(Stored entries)

━━━━━━

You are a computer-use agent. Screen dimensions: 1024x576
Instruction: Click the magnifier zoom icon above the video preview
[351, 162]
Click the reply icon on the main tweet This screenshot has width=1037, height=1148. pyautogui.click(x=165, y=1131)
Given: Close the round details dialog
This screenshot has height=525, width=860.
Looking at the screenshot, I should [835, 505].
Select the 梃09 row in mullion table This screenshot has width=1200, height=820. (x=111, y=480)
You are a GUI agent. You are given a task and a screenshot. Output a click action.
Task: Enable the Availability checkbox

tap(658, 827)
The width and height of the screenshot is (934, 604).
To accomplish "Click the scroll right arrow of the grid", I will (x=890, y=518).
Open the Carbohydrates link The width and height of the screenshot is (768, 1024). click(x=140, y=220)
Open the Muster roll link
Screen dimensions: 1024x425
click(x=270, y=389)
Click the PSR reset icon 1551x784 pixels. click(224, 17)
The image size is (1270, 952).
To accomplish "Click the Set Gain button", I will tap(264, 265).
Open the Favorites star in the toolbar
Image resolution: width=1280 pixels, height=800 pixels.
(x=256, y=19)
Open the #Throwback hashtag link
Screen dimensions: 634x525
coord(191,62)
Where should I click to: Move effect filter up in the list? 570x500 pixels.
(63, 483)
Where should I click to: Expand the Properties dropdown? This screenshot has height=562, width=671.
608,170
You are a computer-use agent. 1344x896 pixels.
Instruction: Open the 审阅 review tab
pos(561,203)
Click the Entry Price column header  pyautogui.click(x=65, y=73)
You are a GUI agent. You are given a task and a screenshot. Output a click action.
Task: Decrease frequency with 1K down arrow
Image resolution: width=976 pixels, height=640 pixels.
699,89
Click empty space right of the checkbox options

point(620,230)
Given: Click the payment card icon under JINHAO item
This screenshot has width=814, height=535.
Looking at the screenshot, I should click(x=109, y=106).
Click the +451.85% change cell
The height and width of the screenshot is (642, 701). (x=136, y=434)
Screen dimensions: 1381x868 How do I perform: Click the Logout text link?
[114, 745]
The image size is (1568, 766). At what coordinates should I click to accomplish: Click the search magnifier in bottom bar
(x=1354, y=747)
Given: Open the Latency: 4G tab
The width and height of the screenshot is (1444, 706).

━━━━━━

### Try it
Please return the lines above that run from the line containing "Where should I click to: Move" to the line containing "Task: Decrease frequency with 1K down arrow", inclusive, exactly and with no other lines.

### Task result
Where should I click to: Move effect filter up in the list? 570x500 pixels.
(63, 483)
Where should I click to: Expand the Properties dropdown? This screenshot has height=562, width=671.
608,170
You are a computer-use agent. 1344x896 pixels.
Instruction: Open the 审阅 review tab
pos(561,203)
Click the Entry Price column header  pyautogui.click(x=65, y=73)
You are a GUI agent. You are given a task and a screenshot. Output a click action.
Task: Decrease frequency with 1K down arrow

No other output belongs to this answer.